Of interest in this case is the family history of a sibling 
who died from Stevens-Johnson syndrome.
     Primary cardiac causes of bradycardia are rare in 
the pediatric population, and such cases represent a 
formidable challenge for ED personnel.  The steps 
taken in the attempted resuscitation outlined above 
were in accordance with that outlined in the Pediatric 
Advanced Life Support (PALS) manual (at that time).  

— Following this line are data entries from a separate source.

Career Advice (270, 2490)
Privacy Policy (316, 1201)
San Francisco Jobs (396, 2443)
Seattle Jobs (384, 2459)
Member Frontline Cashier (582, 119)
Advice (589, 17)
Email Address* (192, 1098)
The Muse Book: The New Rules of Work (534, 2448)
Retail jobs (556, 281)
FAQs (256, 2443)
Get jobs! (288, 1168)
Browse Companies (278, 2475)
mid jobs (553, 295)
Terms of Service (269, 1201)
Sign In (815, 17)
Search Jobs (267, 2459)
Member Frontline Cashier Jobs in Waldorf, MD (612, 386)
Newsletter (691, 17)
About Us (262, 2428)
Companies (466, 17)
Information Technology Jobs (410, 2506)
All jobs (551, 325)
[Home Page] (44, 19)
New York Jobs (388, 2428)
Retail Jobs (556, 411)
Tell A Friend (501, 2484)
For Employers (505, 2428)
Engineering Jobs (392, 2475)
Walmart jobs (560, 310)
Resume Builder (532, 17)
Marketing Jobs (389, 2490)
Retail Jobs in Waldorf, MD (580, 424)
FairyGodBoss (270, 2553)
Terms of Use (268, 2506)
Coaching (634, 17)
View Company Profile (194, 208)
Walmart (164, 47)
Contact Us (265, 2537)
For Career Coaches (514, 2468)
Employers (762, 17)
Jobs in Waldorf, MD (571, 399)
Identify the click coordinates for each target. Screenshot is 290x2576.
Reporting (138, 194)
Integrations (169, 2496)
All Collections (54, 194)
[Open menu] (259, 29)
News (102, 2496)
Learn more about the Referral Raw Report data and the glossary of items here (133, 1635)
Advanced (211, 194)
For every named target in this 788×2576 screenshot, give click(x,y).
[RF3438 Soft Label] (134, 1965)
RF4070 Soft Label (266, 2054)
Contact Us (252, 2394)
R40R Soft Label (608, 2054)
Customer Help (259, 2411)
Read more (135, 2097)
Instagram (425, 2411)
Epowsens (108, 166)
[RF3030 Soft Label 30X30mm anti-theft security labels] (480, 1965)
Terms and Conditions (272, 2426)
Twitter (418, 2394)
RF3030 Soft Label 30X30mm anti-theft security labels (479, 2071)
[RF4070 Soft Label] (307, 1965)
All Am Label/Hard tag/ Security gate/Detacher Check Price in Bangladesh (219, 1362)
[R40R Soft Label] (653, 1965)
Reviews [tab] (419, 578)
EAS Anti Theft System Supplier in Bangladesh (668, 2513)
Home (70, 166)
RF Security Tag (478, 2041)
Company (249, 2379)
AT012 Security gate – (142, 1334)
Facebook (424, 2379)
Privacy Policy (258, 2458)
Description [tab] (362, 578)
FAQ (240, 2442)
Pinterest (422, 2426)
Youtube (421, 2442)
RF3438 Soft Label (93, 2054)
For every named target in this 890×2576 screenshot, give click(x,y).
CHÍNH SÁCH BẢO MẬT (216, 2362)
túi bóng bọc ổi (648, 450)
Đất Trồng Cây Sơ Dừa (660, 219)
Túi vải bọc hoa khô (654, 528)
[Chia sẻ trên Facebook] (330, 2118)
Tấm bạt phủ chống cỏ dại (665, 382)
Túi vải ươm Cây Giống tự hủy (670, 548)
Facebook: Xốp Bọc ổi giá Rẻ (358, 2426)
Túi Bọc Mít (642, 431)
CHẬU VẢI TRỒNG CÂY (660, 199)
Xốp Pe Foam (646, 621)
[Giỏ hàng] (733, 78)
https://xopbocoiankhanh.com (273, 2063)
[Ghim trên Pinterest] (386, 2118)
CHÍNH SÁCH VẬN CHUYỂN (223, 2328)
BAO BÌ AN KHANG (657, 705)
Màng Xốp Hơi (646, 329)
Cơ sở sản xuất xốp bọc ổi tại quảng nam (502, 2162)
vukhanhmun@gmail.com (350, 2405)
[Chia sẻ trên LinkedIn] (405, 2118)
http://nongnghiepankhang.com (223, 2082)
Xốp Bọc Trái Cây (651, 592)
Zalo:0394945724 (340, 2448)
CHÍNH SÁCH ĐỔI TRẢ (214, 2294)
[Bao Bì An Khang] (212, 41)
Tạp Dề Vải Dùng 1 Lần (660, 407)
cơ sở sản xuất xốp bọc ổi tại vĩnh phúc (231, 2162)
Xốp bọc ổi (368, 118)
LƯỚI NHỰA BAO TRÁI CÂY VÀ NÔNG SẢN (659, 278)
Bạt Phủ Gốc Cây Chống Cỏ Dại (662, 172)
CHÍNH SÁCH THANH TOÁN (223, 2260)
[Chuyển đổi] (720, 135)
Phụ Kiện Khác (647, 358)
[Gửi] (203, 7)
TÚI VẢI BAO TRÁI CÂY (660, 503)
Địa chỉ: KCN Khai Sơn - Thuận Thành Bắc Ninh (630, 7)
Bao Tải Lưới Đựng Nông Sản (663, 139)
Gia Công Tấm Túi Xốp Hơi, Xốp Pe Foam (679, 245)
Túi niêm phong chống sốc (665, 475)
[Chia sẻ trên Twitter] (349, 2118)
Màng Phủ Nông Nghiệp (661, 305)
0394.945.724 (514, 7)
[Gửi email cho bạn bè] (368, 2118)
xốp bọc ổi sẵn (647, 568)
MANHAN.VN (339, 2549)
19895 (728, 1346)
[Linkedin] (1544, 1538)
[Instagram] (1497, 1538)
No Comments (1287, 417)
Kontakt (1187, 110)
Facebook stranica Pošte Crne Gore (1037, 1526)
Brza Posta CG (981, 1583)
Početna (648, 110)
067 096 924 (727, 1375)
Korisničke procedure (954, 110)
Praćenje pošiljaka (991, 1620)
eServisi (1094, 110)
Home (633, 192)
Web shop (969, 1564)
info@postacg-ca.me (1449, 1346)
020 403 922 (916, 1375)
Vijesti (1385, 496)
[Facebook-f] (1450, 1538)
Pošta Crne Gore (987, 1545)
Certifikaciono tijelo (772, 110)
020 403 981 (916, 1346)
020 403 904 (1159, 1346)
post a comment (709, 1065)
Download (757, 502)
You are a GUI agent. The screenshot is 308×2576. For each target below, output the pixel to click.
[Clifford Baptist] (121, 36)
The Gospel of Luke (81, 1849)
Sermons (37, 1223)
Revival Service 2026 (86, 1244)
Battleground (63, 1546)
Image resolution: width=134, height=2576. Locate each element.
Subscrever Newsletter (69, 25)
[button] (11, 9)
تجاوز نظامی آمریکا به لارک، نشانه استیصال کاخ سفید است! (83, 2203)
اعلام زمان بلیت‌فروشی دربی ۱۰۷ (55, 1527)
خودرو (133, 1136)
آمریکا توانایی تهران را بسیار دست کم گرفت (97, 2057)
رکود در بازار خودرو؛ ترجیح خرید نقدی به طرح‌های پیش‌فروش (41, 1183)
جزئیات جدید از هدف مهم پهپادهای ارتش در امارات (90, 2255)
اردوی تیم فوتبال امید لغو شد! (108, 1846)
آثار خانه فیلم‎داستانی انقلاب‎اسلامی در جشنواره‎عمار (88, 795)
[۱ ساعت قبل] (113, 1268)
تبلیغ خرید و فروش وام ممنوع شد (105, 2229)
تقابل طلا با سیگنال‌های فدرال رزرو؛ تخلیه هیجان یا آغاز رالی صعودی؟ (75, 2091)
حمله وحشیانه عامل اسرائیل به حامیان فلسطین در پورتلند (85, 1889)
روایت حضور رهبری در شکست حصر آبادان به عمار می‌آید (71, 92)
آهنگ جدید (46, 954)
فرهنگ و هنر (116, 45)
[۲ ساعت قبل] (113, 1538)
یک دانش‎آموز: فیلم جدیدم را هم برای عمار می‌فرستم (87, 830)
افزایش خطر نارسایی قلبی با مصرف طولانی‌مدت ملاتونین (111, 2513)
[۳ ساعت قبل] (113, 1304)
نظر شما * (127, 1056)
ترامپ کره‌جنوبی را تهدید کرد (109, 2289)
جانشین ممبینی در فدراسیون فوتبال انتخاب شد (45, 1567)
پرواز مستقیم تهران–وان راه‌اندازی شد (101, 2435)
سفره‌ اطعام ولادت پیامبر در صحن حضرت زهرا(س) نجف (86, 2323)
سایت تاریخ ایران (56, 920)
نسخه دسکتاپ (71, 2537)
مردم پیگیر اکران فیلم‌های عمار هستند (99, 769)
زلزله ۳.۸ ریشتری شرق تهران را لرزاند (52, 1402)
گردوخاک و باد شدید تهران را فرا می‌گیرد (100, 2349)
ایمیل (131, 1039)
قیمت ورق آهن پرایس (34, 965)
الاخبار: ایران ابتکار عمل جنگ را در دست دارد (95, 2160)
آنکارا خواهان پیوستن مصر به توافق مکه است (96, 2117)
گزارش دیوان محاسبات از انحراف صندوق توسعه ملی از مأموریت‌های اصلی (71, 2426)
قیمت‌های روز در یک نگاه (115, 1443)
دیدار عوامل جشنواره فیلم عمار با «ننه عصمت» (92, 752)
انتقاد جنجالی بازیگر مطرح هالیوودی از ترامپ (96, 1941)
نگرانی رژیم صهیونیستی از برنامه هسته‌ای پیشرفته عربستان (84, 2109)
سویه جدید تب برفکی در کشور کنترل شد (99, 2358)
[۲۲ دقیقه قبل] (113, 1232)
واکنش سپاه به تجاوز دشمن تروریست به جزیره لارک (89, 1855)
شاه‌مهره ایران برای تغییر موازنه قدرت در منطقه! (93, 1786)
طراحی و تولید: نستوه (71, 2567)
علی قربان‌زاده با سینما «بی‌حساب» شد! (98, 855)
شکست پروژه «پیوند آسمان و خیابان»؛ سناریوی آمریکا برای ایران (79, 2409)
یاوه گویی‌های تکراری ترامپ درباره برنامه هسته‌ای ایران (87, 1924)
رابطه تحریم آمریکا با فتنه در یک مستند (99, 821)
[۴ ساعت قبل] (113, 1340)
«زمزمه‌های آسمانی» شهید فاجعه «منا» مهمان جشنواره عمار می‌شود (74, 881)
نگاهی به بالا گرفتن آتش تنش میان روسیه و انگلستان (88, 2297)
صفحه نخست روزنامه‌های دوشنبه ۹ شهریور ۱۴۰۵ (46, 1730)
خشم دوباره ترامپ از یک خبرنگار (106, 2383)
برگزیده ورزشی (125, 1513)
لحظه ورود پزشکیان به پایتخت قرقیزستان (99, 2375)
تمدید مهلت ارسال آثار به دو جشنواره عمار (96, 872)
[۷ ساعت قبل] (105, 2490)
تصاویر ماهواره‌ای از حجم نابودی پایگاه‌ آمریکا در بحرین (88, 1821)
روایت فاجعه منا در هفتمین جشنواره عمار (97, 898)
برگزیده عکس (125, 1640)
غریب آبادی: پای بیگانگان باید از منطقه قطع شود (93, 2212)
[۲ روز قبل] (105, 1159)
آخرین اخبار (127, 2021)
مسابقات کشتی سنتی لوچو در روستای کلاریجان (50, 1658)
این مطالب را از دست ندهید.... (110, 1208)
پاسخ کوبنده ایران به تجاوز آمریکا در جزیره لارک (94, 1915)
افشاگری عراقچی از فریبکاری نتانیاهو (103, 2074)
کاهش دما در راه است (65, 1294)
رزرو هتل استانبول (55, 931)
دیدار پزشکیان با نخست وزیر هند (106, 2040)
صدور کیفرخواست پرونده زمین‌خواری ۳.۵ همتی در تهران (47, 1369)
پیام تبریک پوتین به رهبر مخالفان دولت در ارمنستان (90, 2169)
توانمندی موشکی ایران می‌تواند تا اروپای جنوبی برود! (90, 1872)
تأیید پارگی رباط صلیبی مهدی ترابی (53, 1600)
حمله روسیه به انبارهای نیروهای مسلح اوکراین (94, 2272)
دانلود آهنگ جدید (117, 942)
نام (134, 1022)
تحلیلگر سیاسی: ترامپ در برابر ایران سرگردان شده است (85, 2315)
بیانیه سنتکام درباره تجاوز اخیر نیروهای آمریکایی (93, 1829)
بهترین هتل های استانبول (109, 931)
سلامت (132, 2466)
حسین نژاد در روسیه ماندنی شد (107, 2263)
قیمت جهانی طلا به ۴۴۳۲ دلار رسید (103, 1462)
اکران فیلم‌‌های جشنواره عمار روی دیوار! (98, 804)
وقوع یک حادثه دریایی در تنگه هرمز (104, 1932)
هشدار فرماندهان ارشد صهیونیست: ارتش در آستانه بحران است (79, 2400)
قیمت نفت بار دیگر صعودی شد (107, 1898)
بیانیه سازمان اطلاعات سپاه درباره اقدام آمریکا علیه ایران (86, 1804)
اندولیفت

After repeated doses of epinephrine and atropine, 
another therapeutic modality that may be considered is 
transcutaneous or esophageal pacing.  The extent of 
this patient's cardiac lesions suggests that he probably 
would not have benefited from electrical pacing.  
However, for bradycardic patients with Kawasaki 
disease and less severe (and reversible) cardiac 
lesions, external pacing might be beneficial while 
waiting for IVIG and ASA therapy to take effect.

References
     Yamamoto LG, Martin JG.  Kawasaki syndrome in 
the ED.  Am J Emerg. Med 1994;12:178-182. 
     Melish ME. Hicks RV.  Kawasaki Syndrome: Clinical 
features, pathophysiology, etiology, and therapy.  J 
Rheumatoloty (suppl 24) `1990;17:2-10.
     Gersony WM.  Diagnosis and management of 
Kawasaki disease.  JAMA 1991;256(20):2699-2703.
     Levy M, Koren G. Atypical Kawasaki disease: 
analysis of cinical presentation and diagnostic clues.  
Pediatr Infect Dis J 1990;9:122-126.